PPIU yang ditunjuk oleh Garuda terdiri dari PT Kanomas Arci Wisata (Smart Umrah), PT Makassar Toraja Tour (Maktour), PT Nur Rima Al-Waali Tour (NRA), PT Wahana Mitra Usaha (Wahana), PT Aero Globe Indonesia, dan PT Pesona Mozaik.
Pada proses persidangan, Majelis Komisi menilai bahwa tindakan GIAA yang menunjuk keenam PPIU sebagai wholesaler tanpa melalui proses penunjukan yang dilakukan secara terbuka dan transparan.
Bahkan, tidak didasarkan pada persyaratan dan pertimbangan yang jelas dan terukur, serta adanya inkonsistensi dalam rasionalitas penunjukan wholesaler, membuktikan adanya praktik diskriminasi GIAA terhadap setidaknya 301 PPIU potensial dalam mendapatkan akses yang sama dalam hal pembukuan dan atau pembelian tiket rute Middle East Area (MEA) milik emiten untuk tujuan umrah.

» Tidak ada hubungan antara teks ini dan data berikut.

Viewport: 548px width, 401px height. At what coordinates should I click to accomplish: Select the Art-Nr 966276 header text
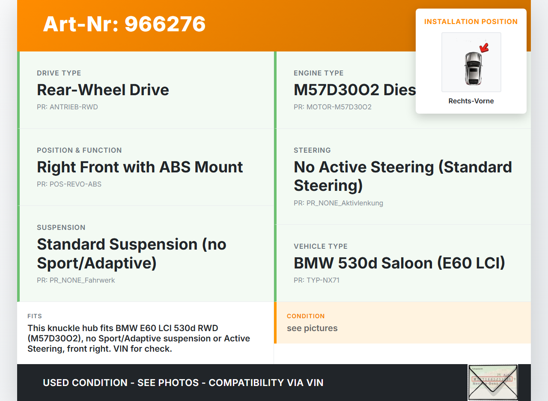pyautogui.click(x=124, y=24)
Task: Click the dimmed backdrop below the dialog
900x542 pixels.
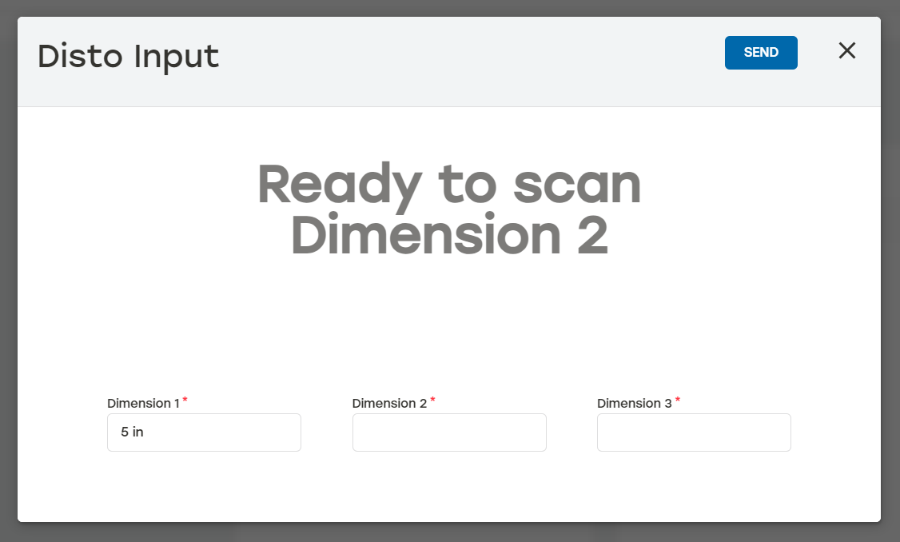Action: [x=449, y=532]
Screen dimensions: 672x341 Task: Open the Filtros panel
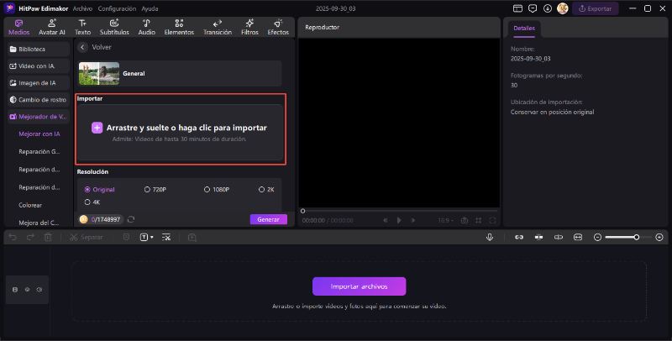pyautogui.click(x=249, y=27)
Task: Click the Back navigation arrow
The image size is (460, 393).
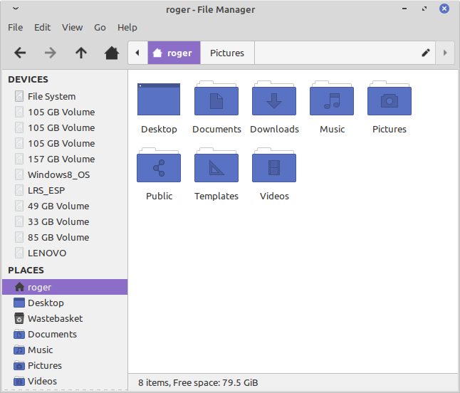Action: (20, 53)
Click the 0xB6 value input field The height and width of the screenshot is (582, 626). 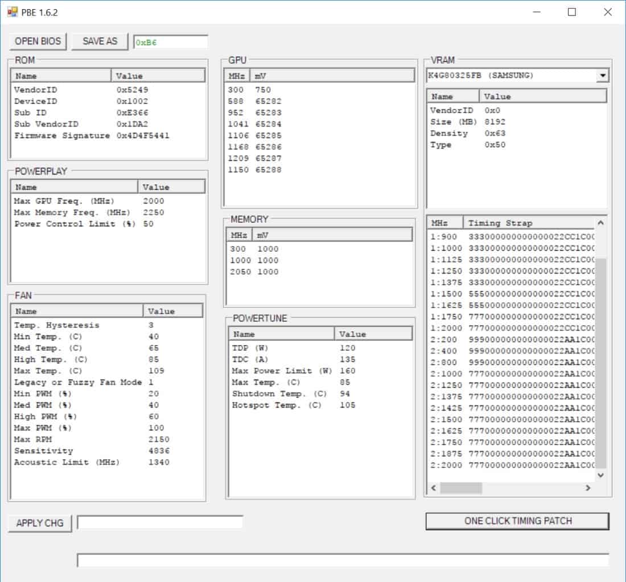click(x=169, y=41)
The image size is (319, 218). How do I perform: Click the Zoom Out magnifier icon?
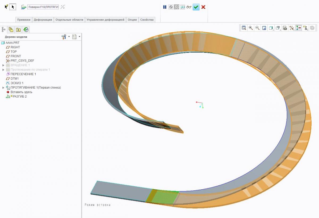pos(257,28)
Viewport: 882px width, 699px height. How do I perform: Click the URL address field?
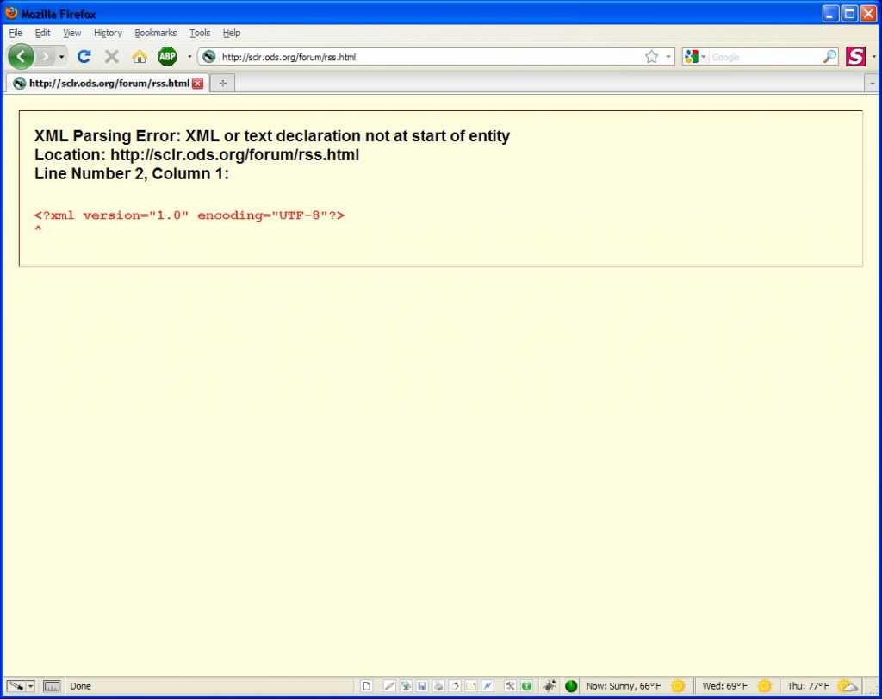[431, 57]
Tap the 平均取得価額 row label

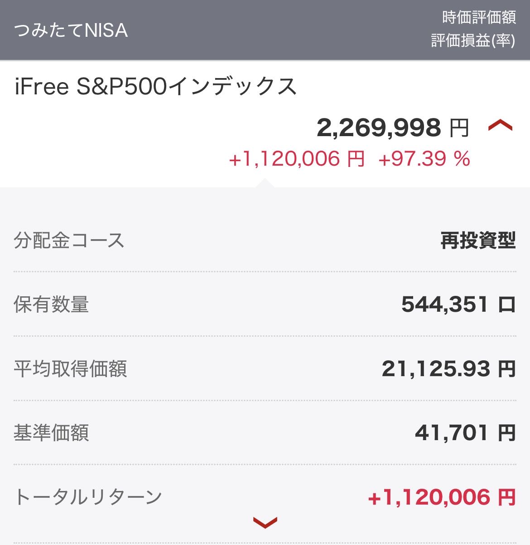(70, 368)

Garuda sendiri sempat mengajukan perubahan perilaku pada September 2020 pada Sidang Majelis Pemeriksaan Pendahuluan. Tetapi karena manajemen tidak sepenuhnya melaksanakan pakta integritas perubahan perilaku yang diberikan, proses persidangan kembali dilanjutkan.
Pada pembacaan putusan hari ini, Majelis Komisi turut mempertimbangkan kemampuan GIAA untuk membayar berdasarkan Laporan Keuangan Tahun 2018, Tahun 2019, dan Tahun 2020. Berdasarkan pertimbangan tersebut, Majelis Komisi menilai bahwa jika dikenakan tingkat denda tertentu, maka Garuda berpotensi tidak dapat beroperasi pada kondisi keuangan tersebut.